#### AVAILABLE DATA
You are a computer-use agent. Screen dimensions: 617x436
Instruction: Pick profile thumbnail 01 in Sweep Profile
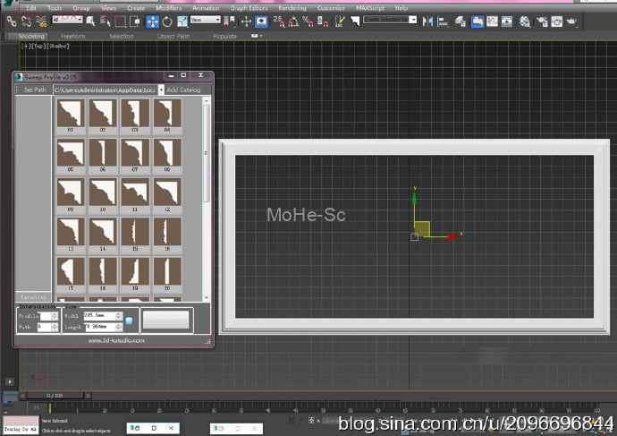[x=70, y=114]
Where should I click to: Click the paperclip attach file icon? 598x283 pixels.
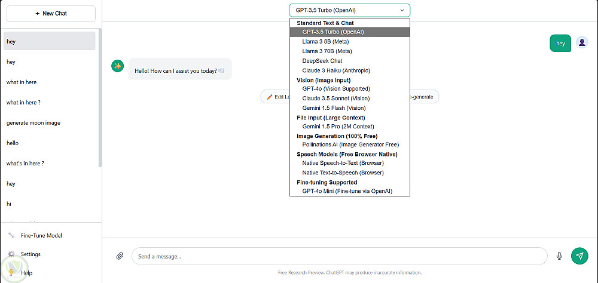[120, 256]
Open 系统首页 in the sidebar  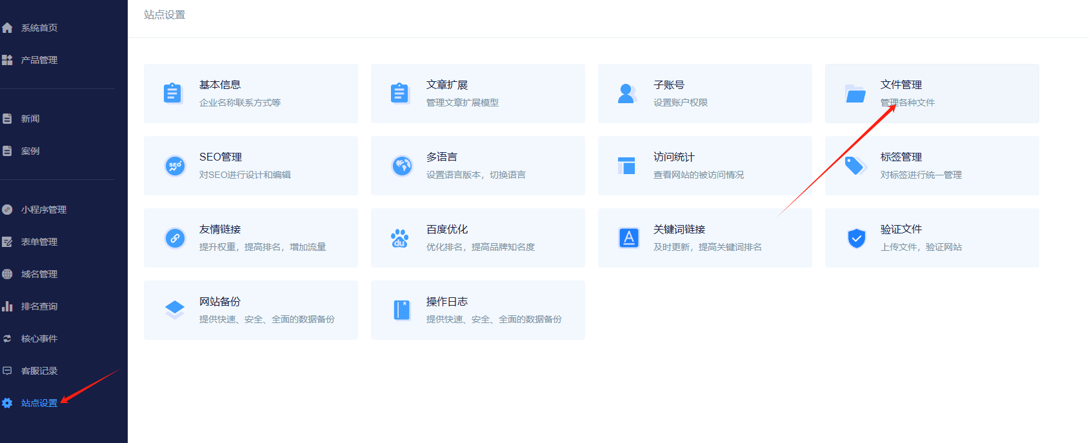[x=39, y=28]
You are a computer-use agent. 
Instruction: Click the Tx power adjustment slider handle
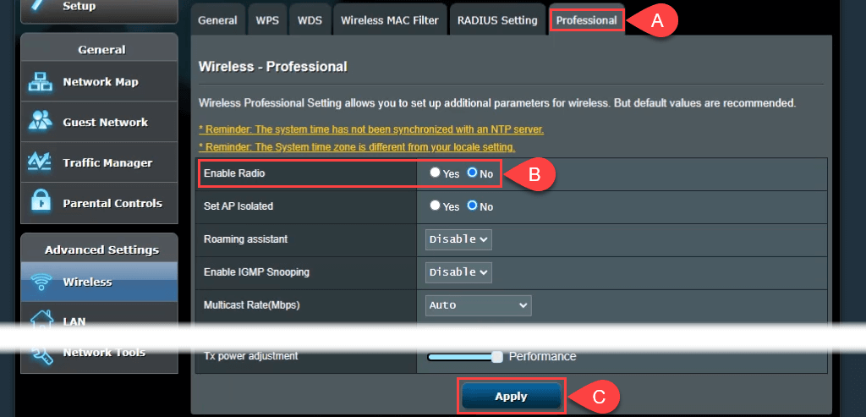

#### ASSIGNMENT
Lines of the listing above that contain the word "agent" should all be returned.

#### YOUR SOLUTION
You are a computer-use agent. Screen dimensions: 617x436
You are a computer-use agent. 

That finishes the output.